Terakhir, jalan khusus merupakan jalan yang dibangun oleh instansi, badan usaha, perseorangan, atau kelompok masyarakat, untuk kepentingan sendiri.
Beberapa undang-undang tentang jalan juga bercabang sesuai dengan klasifikasinya. Sebagai contoh, menurut Undang-Undang No. 22 Tahun 2009, jalan umum pun dapat dikelompokkan berdasarkan sistem, fungsi, status, dan kelas, di mana dalam dalam UU tersebut klasifikasi kelas dibagi kembali menjadi empat kelas.
Keempat pembagian itu mencakup jalan kelas I yang merupakan jalan arteri dan kolektor yang dapat dilalui kendaraan dengan ukuran lebar tidak melebihi 2.500 milimeter, panjang tidak lebih dari 18.000 milimeter, dan muatan sumbu seberat 10 ton.
Kemudian jalan kelas II, yaitu jalan arteri, kolektor, lokal, dan lingkungan yang dapat dilalui oleh kendaraan dengan ukuran lebar tidak lebih dari 2.500 milimeter, panjang 12.000 milimeter, ukuran paling tinggi 4.200 milimeter, dan muatan sumbu seberat delapan ton.
Sementara jalan kelas III mencakup jalan arteri, kolektor, lokal, dan lingkungan yang dapat dilalui kendaraan berukuran lebar tidak lebih dari 2.100 milimeter, panjang 9.000 milimeter, tinggi 3.500 milimeter, dan muatan sumbu delapan ton.

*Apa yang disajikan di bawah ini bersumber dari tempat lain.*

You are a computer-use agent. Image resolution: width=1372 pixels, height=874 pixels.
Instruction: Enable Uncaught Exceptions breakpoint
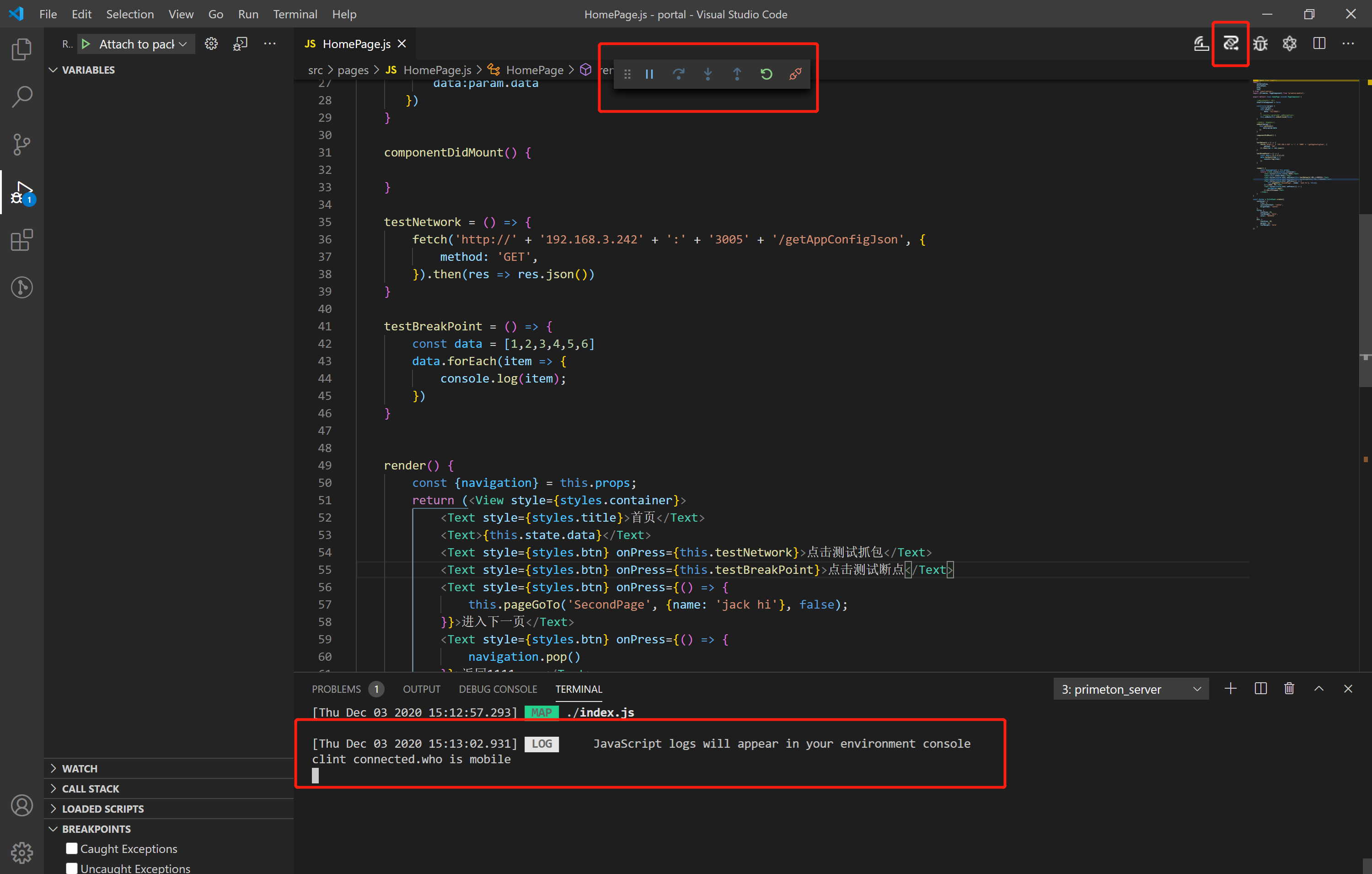[72, 868]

Klasifikasi kelas terakhir adalah jalan kelas khusus, yaitu jalan arteri yang dapat dilalui kendaraan dengan ukuran lebar tidak lebih dari 2.500 milimeter, panjang 18.000 milimeter, tinggi 4.200 milimeter, dan muatan sumbu seberat 10 ton.
Pembagian jenis jalan dan kelas-kelasnya ini dilakukan karena semakin banyaknya kepemilikan kendaraan bermotor sejak era kolonial hingga era modern saat ini.
(Sumber tulisan disadur dari buku "Jalan di Indonesia dari Sabang sampai Merauke" yang disusun oleh Direktorat Jenderal Bina Marga Kementerian PUPR)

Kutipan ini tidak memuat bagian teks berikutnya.